Task objective. Look through the entries for the string "terms" and copy every line where it shows up.

• • • • • • •

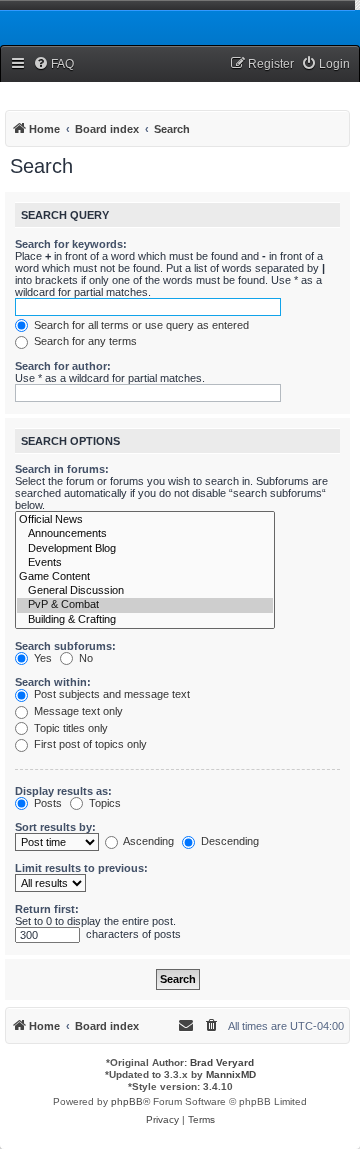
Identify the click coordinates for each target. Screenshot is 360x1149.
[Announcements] (145, 534)
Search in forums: (62, 469)
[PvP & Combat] (145, 605)
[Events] (145, 563)
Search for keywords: (71, 244)
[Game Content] (145, 577)
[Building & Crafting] (145, 620)
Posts (46, 803)
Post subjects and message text (110, 694)
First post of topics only (89, 744)
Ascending (147, 841)
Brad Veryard (222, 1062)
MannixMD (231, 1074)
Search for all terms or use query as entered (140, 325)
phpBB (127, 1101)
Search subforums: (65, 646)
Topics (103, 803)
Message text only (77, 711)
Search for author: (63, 366)
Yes (41, 658)
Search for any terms (84, 341)
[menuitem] (53, 64)
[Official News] (145, 520)
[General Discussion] (145, 591)
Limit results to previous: (81, 868)
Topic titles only (69, 728)
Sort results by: (55, 827)
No (84, 658)
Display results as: (63, 791)
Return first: (47, 909)
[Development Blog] (145, 549)
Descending (228, 841)
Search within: (53, 682)
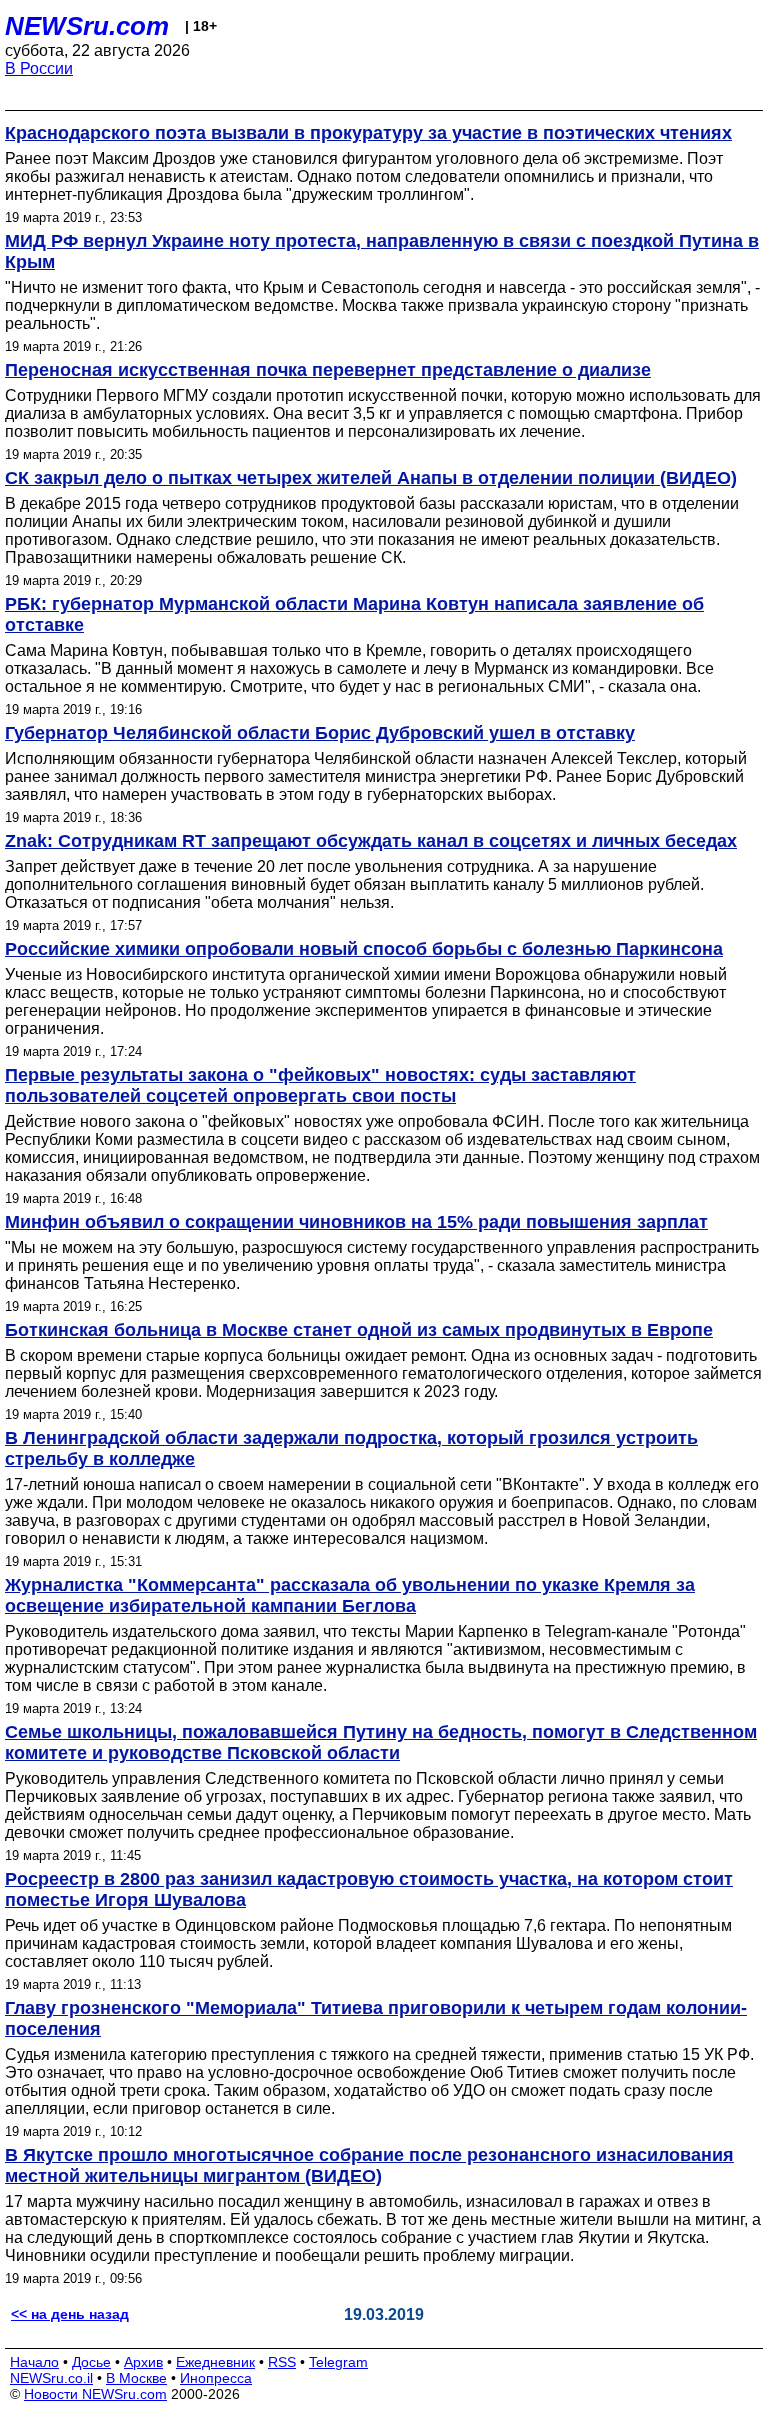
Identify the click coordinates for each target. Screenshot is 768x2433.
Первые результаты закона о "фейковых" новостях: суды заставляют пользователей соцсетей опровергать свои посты (320, 1085)
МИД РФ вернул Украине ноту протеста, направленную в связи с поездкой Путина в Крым (382, 251)
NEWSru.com (87, 26)
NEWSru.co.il (51, 2378)
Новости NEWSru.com (95, 2394)
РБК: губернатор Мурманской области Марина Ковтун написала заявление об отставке (354, 614)
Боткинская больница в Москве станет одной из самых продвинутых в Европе (359, 1330)
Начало (34, 2362)
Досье (91, 2362)
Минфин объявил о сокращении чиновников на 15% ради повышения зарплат (356, 1222)
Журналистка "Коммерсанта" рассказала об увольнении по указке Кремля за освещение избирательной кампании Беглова (350, 1595)
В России (39, 68)
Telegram (338, 2362)
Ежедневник (215, 2362)
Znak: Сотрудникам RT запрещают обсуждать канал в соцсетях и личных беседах (371, 841)
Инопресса (216, 2378)
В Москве (136, 2378)
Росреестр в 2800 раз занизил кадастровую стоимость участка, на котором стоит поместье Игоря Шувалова (369, 1889)
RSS (282, 2362)
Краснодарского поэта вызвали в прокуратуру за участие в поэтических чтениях (368, 133)
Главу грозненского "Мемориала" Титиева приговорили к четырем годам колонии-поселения (376, 2018)
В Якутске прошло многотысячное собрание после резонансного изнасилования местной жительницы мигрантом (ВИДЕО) (369, 2165)
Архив (143, 2362)
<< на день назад (70, 2314)
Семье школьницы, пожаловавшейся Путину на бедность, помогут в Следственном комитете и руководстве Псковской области (381, 1742)
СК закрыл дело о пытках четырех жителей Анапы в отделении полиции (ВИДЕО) (371, 478)
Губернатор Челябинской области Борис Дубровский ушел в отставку (320, 733)
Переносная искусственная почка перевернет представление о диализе (328, 370)
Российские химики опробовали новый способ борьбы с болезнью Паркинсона (364, 949)
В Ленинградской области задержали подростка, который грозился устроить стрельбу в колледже (351, 1448)
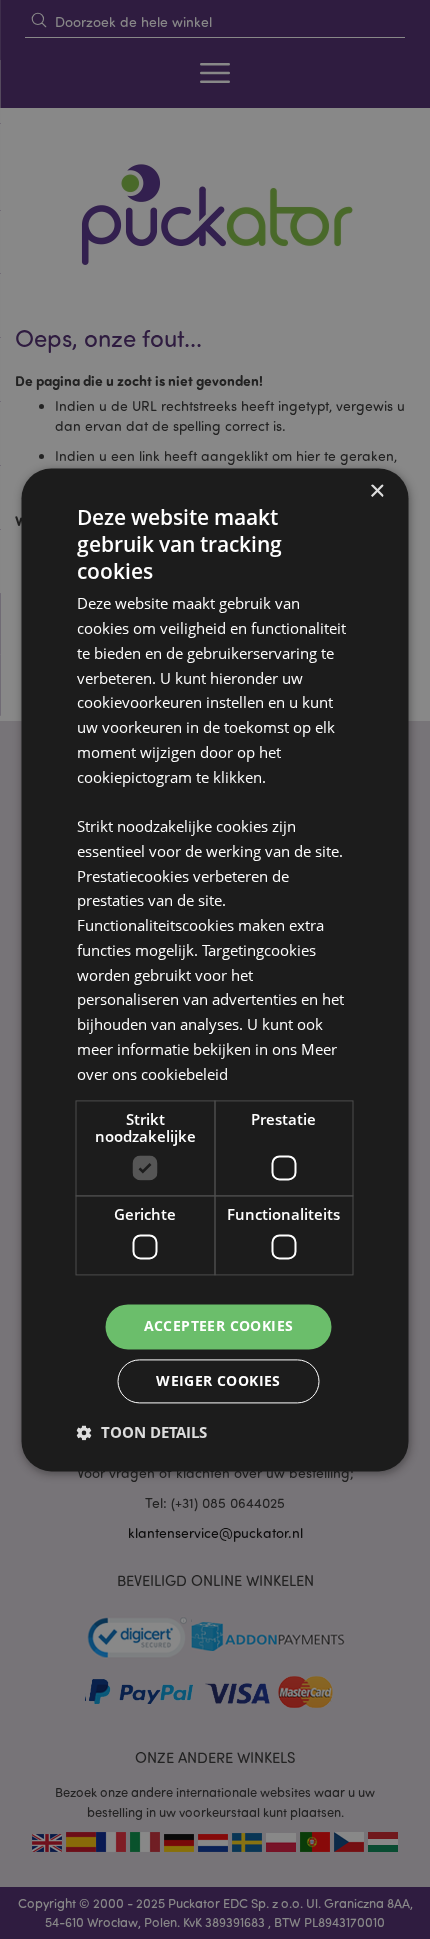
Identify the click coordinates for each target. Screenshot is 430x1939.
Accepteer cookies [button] (219, 1325)
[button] (142, 1432)
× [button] (376, 491)
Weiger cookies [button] (218, 1380)
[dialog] (215, 969)
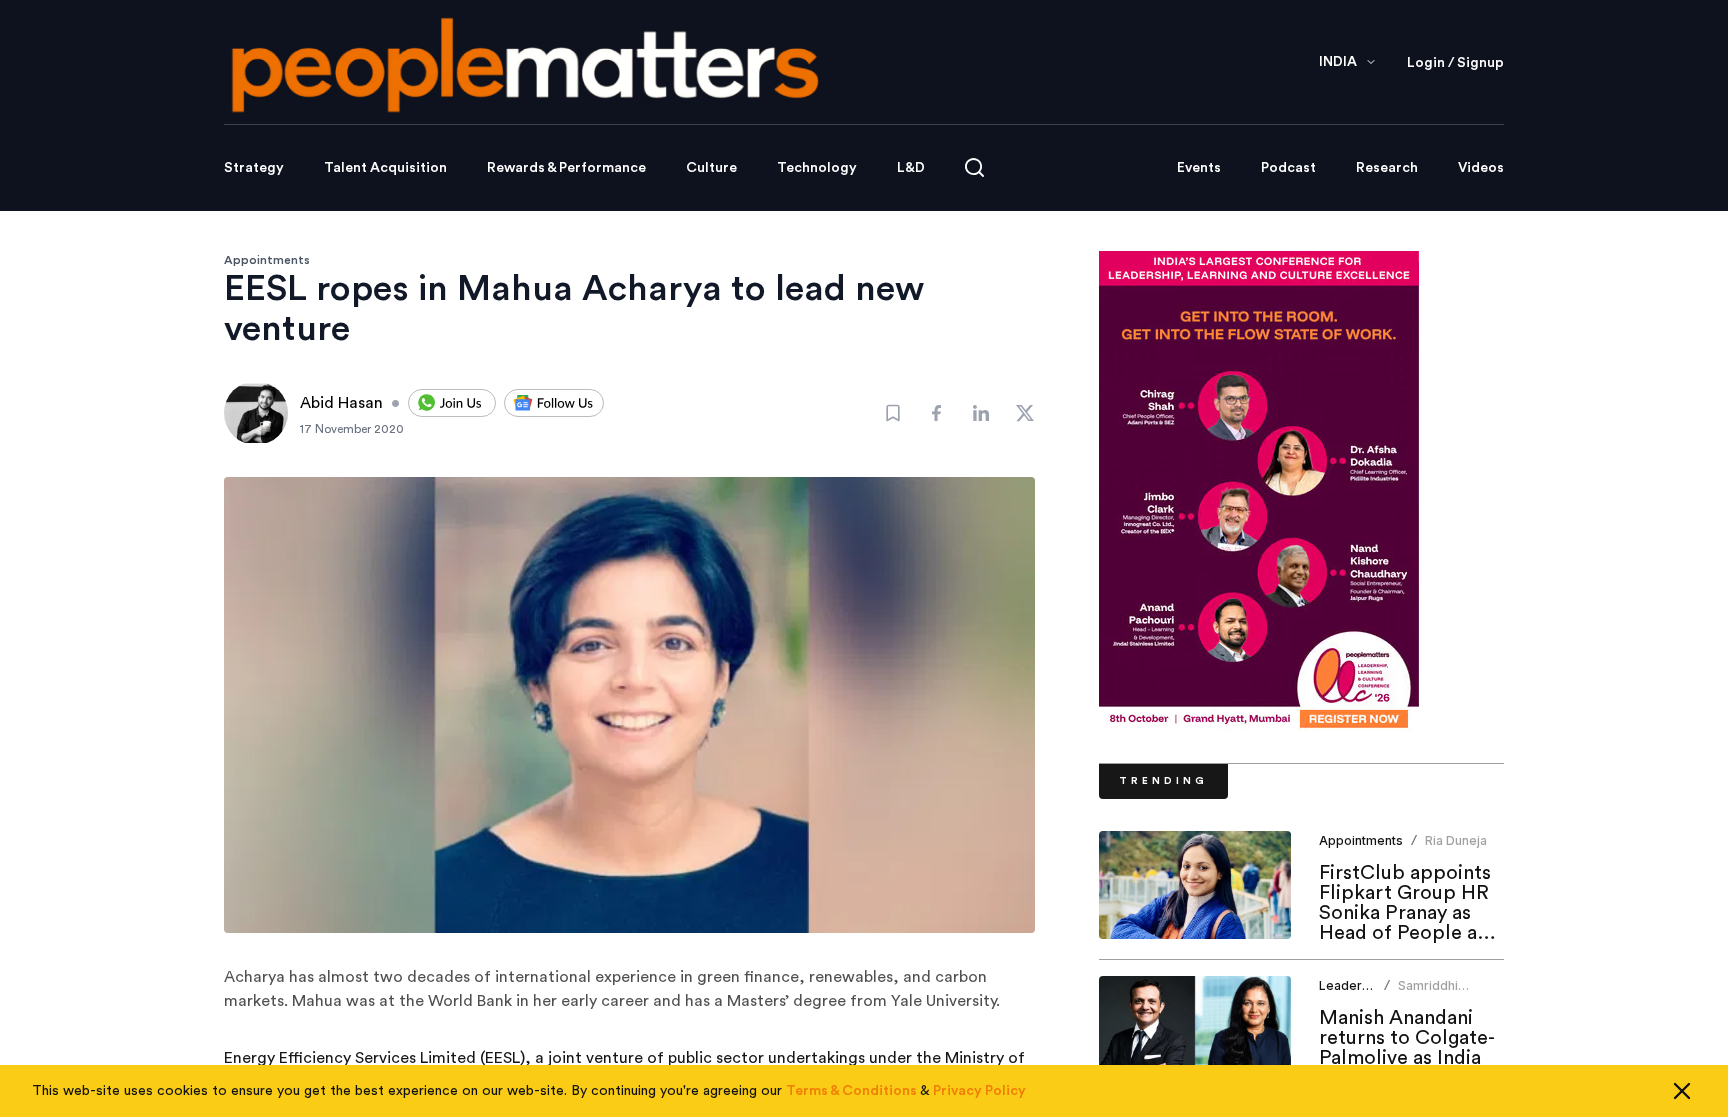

• • • • • • •

Output of the task.
Search for all terms or use query as entered (140, 325)
Search for any terms (84, 341)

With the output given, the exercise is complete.